(Saved data entries)
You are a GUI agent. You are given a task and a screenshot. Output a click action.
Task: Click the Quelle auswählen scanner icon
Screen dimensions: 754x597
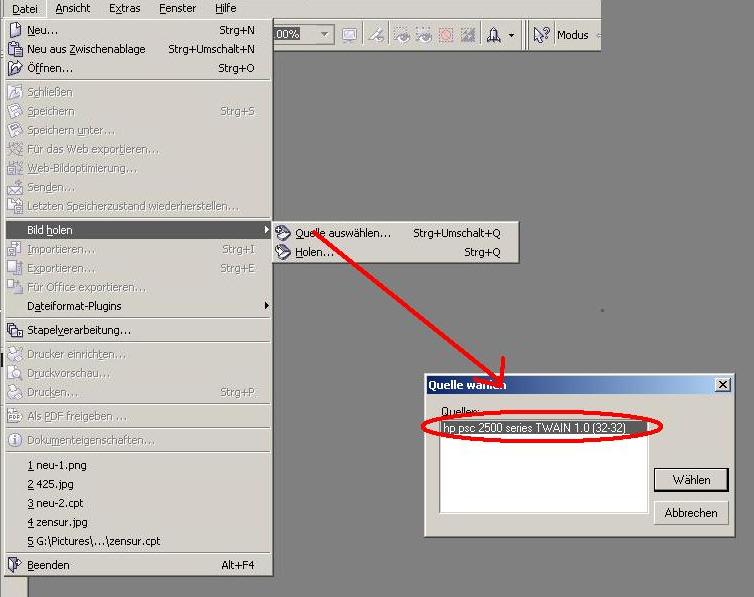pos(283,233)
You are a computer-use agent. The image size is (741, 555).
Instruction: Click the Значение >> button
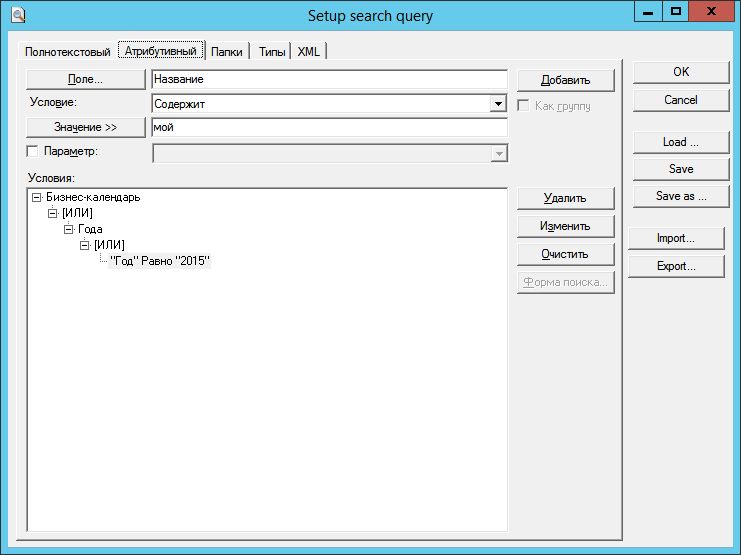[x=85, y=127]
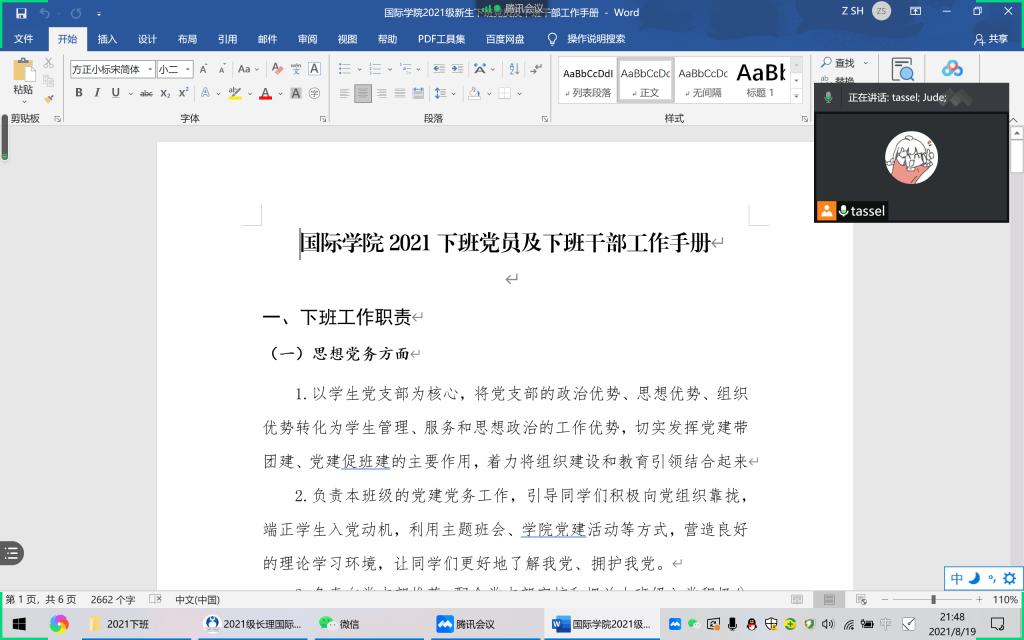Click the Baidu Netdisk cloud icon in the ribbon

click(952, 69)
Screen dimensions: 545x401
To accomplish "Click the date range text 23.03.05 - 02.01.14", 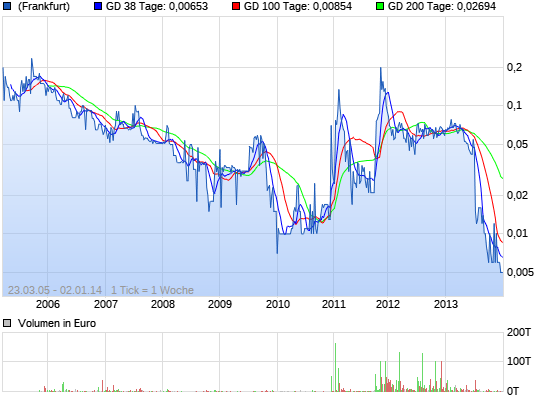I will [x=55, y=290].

Required task. Copy the entries verbatim from the start through the line with "click(952, 69)", including that line. Leave the pictures out.

Output of the exercise.
You are a GUI agent. You are given a task and a screenshot. Output a click action.
Task: Click the Quelle auswählen scanner icon
Screen dimensions: 754x597
pos(283,233)
You are a computer-use agent. The image size is (741, 555).
Instruction: Click the Значение >> button
[x=85, y=127]
Click the Baidu Netdisk cloud icon in the ribbon

click(952, 69)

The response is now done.